CodePudding user response:
You can use
pattern = r"""(?mx) # MULTILINE mode on
^ # start of string
(?: # non-capturing group start
EXT\s*\|\|\s*(?:RE:\s*EXTERNAL:\s*RE:|FW:)? # EXT || or EXT || RE: EXTERNAL: RE: or EXT || FW:
| # or
SV:\s*\[EXTERNAL]# SV: [EXTERNAL]
) # non-capturing group end
\s* # zero or more whitespaces
"""
df['subject_clean'] = df['Subject'].str.replace(pattern', '', regex=True)
See the regex demo.
Since the re.X ((?x)) is used, you should escape literal spaces and # chars, or just use \s* or \s to match zero/one or more whitespaces.

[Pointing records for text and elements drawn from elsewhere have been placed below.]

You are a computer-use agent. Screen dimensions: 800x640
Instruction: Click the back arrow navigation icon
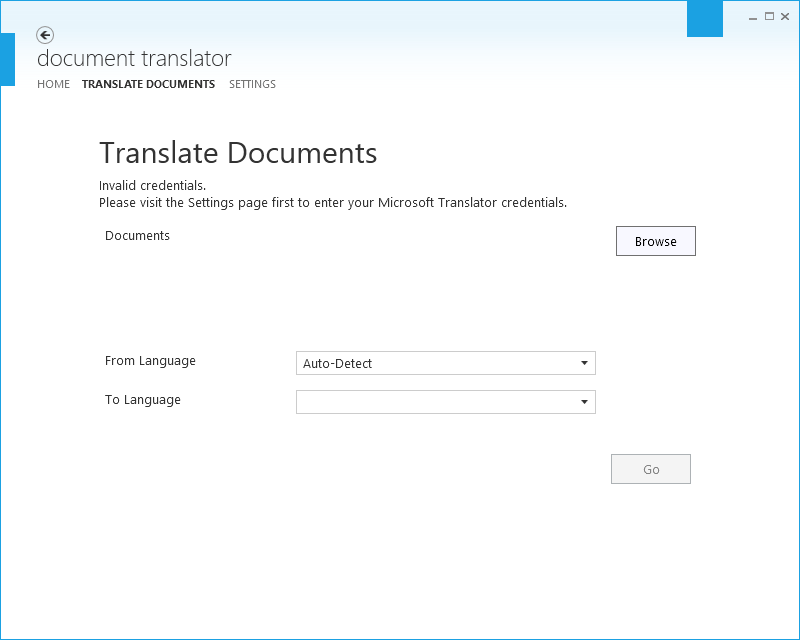[x=45, y=35]
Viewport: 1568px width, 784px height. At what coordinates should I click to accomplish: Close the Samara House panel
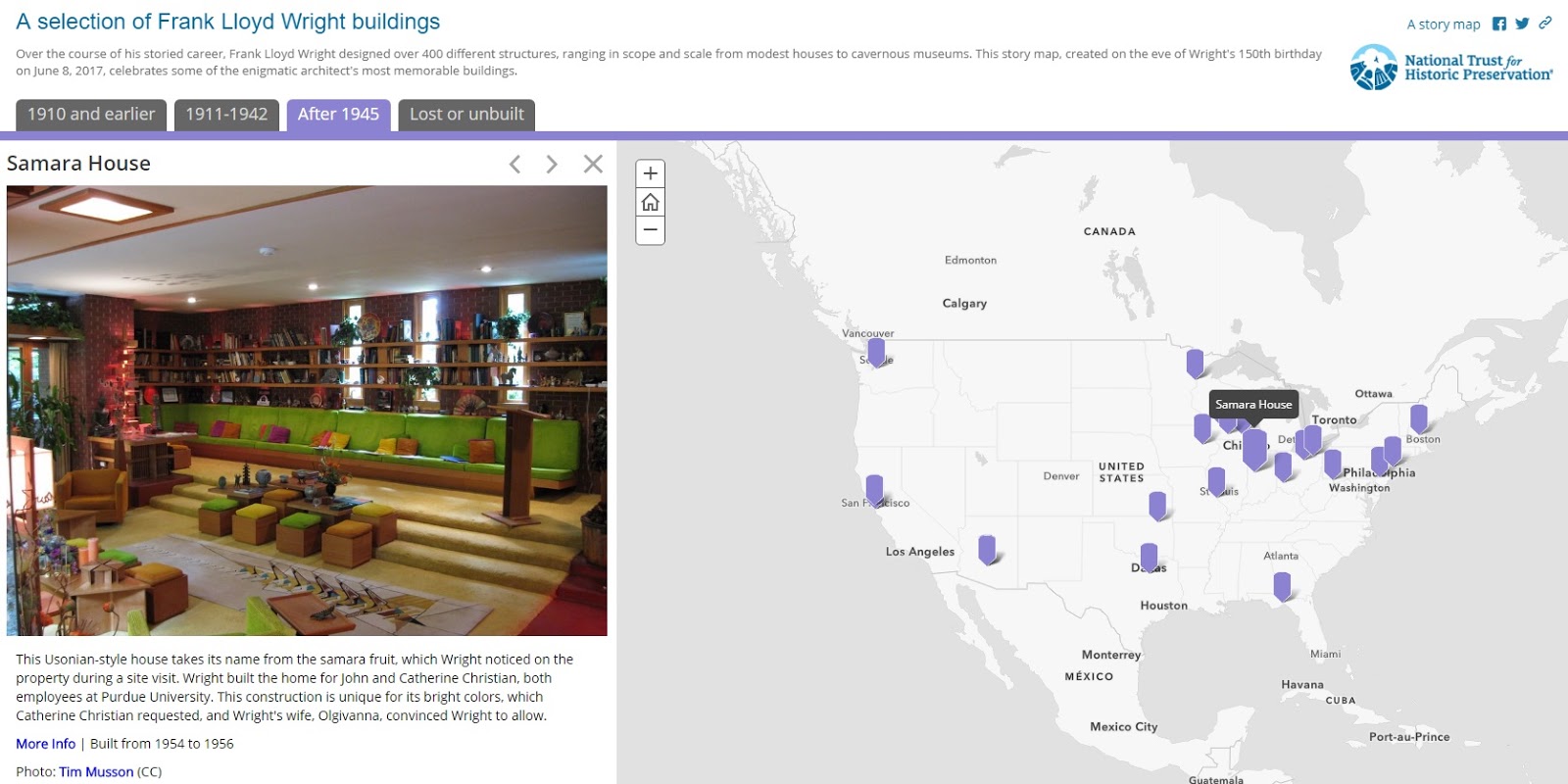[592, 164]
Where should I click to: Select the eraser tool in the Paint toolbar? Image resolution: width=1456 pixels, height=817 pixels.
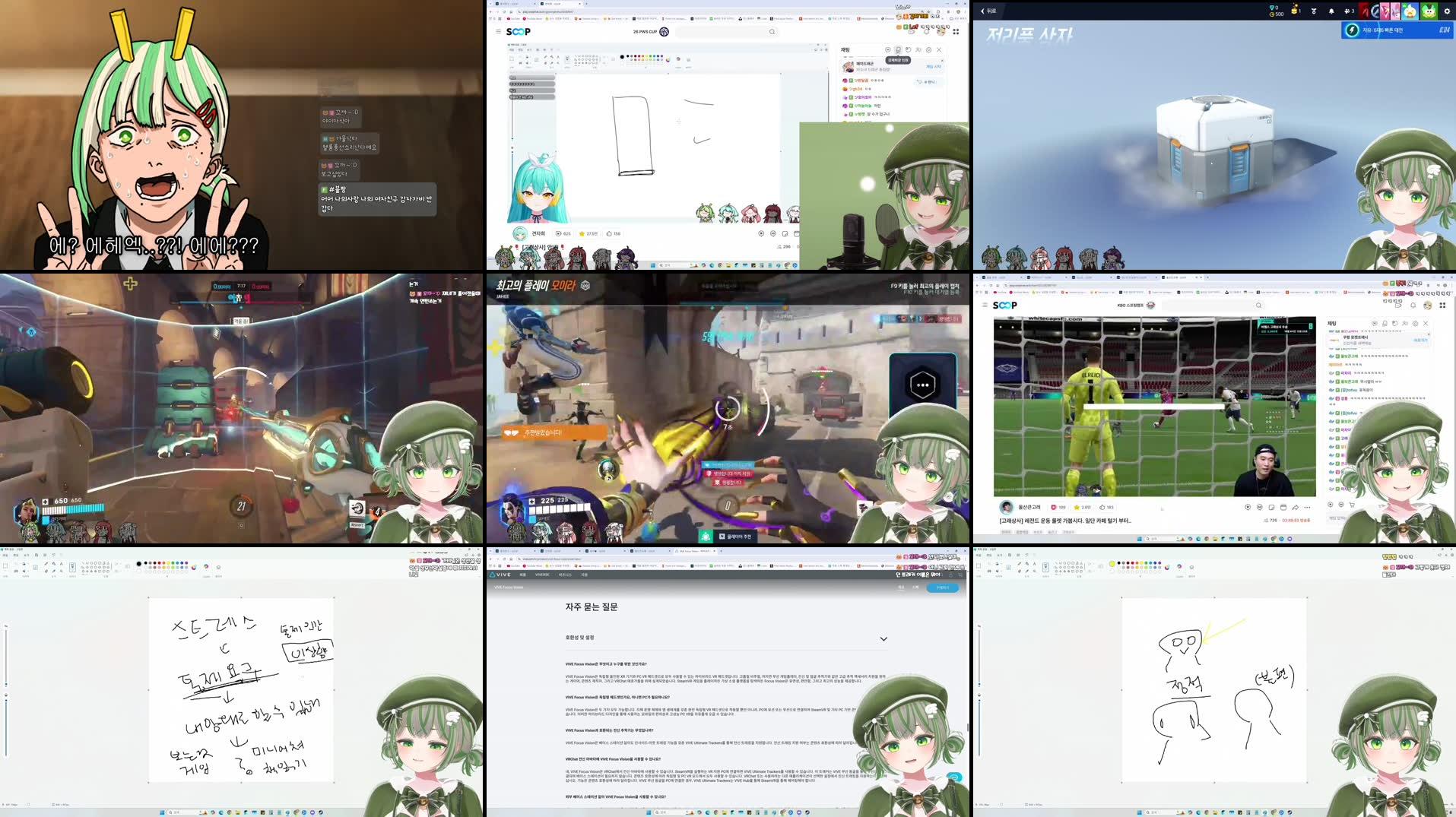click(x=46, y=572)
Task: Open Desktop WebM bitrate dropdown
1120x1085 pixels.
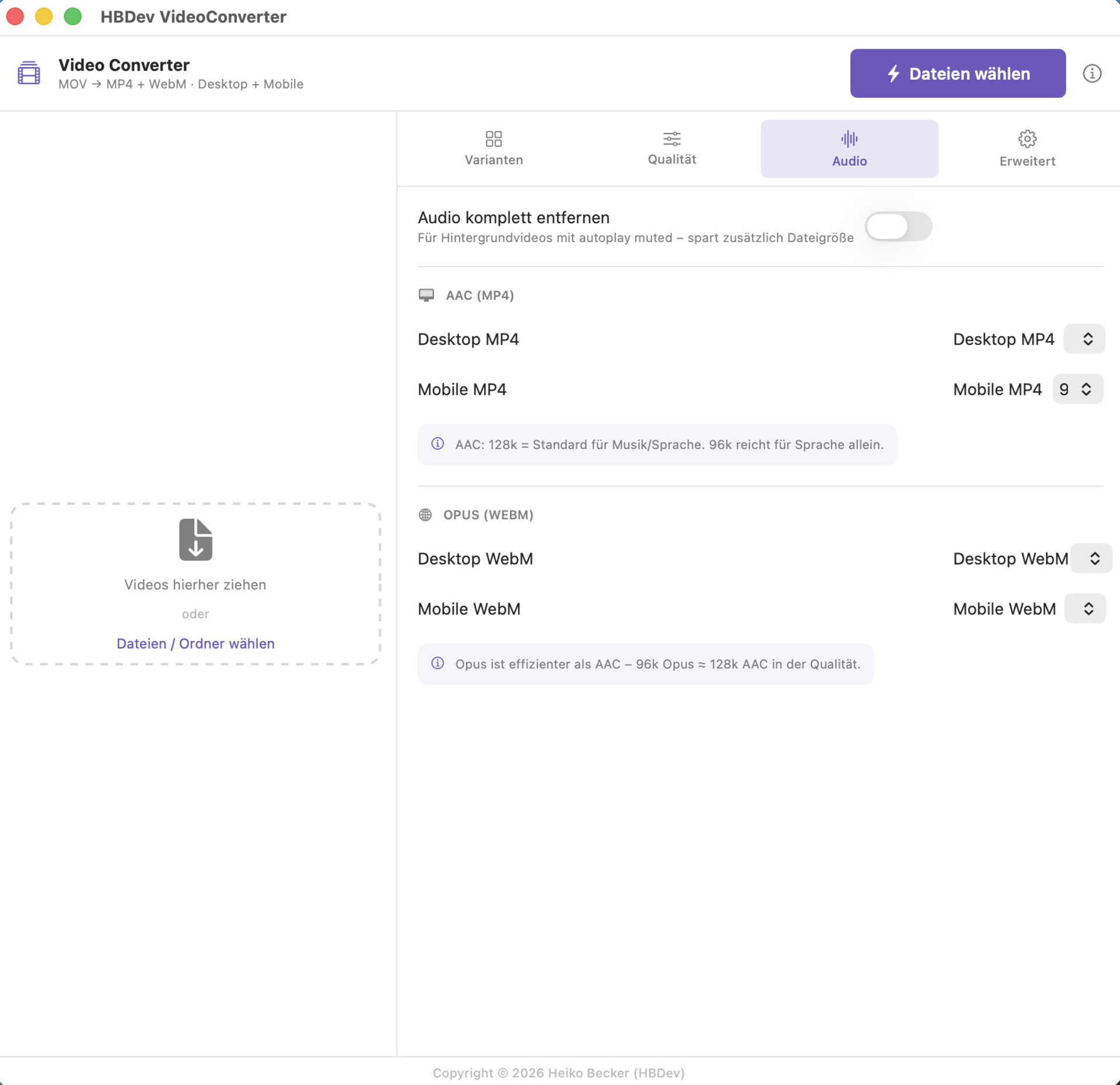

CodePudding user response:
Get rid of the $ sign in the first expression and switch some of regex expressions from place. Like this:
import pandas as pd
import re
def clean_subject_prelim(text):
text = re.sub(r'EXT \|\| RE: EXTERNAL: RE:', '' , text)
text = re.sub(r'EXT \|\| FW:', '' , text)
text = re.sub(r'^EXT \|\|' , '' , text)
text = re.sub(r'^SV: \[EXTERNAL]' , '' , text)
return text
data = {"Subject": [
"EXT || Transport enquiry",
"EXT || RE: EXTERNAL: RE: 0001 || Copy of enquiry",
"EXT || FW: Model - Jan",
"SV: [EXTERNAL] Calculations"]}
df = pd.DataFrame(data)
df['subject_clean'] = df['Subject'].apply(lambda x: clean_subject_prelim(x))